Но забрать тело Лихаса Геракл не позволил: даже буйствуя, мечась в агонии и раздирая проклятый хитон вместе с собственной плотью, требуя погребального костра, ибо негоже мертвецам находиться в мире живых, – безумец, он ни на шаг не отходил от своего вестника и на костер взял его с собой.
На руках отнес; и кровь из насквозь прокушенной губы Геракла капала на грудь им же убитого Лихаса.
Сейчас Геракл и Лихас были единственными, кто не смотрел на Иолая в ожидании его первого шага.
– Ну же! – не выдержав, бросил стоящий рядом Филоктет, забывшись в болезненном возбуждении. – Иди! Ну, что же ты?!
Иолай, резко обернувшись, ткнул ему в руки горящий факел, едва не опалив всклокоченную бороду фессалийца.
– Хочешь? – выкрикнул он и на миг зашелся в надсадном кашле, глотнув едкого смолистого дыма. – Хочешь в легенду?! Мне-то плевать, я давно уже там, нахлебался счастья! – а у тебя это единственная возможность! Второй не будет! Иди в вечность, Филоктет! Вот она, твоя спасительная соломинка, – факел! Ткни огнем в эпоху! Вспомнят Геракла – вспомнят и тебя, Филоктета-фессалийца! Другом назовут, героем, одним из немногих… Жги!
– Лук отдашь? – тихо спросил Филоктет, облизнув губы.
И, видя, что Иолай непонимающе уставился на него, быстро забормотал:
– Лук Гераклов – мне в наследство! На память! И стрелы… те, что в лернейском яде! Отдашь лук со стрелами – подожгу! Ну?!
Иолай расхохотался.
«Жги, стервятник! – смеялся Иолай, и те из воинов, кто стоял поближе, опасливо попятились, словно боясь заразиться наследственным безумием. – Боги, это ли не насмешка?! – Филоктет-падальщик поджигает погребальный костер под еще живым Гераклом!»
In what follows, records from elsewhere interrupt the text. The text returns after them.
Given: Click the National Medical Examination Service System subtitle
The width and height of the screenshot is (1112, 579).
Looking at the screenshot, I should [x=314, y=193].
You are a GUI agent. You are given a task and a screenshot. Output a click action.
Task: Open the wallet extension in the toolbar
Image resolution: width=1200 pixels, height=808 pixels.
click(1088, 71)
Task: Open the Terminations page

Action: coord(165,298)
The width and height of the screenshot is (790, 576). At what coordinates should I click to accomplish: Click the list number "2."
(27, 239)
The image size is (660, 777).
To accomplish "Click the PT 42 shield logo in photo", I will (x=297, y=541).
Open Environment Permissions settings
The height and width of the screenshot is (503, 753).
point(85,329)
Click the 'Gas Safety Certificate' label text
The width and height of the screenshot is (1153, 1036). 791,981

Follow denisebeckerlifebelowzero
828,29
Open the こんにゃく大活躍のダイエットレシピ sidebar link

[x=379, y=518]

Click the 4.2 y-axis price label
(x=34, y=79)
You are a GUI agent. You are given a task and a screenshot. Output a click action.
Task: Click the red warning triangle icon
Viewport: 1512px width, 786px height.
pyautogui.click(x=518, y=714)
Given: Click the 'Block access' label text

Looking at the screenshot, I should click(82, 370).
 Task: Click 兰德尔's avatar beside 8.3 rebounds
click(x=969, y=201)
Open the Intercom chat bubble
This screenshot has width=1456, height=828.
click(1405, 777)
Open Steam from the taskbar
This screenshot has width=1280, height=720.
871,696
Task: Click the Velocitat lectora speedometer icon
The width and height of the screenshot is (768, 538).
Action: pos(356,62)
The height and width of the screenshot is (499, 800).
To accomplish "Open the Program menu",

Приняв смех Иолая за согласие, фессалийский басилей сосредоточенно нахмурился, сделал несколько торопливых шажков и, видимо, боясь, что Иолай передумает, поспешно ткнул факелом в поленницу.
Сухой хворост занялся мгновенно.
Сизые черви, извиваясь, поползли меж веток, суетливо дергая огненными головками; затрещали, сворачиваясь в трубочку, желтые сморщенные листья, в воздухе потянуло дымком, одинокий язык пламени выметнулся из-за крайнего ствола, ласково облизал ногу Лихаса и боязливо скрылся в поленнице; налетевший порыв ветра расплескался о частокол сучьев, заставив дрова послушно отдаться во власть огня; воздух вокруг разгоревшегося костра стеклянисто задрожал, словно открывая новый, невиданный Дромос между жизнью и смертью…
Воины во все глаза смотрели на бушующее пламя, из которого не доносилось ни звука – кроме обычного гимна пылающему костру.
Воинам было страшно.
Потому что в редких просветах между огненными всплесками, в прорехах дымовой завесы они видели то, что нельзя видеть смертному.
Геракл по-прежнему сидел в самой сердцевине алого цветка, раскрывшегося в неурочный час близ вершины Оэты, и языки огня ластились к неподвижному человеку выводком слепых щенят, тычущихся в живое тело носами, но неспособных укусить.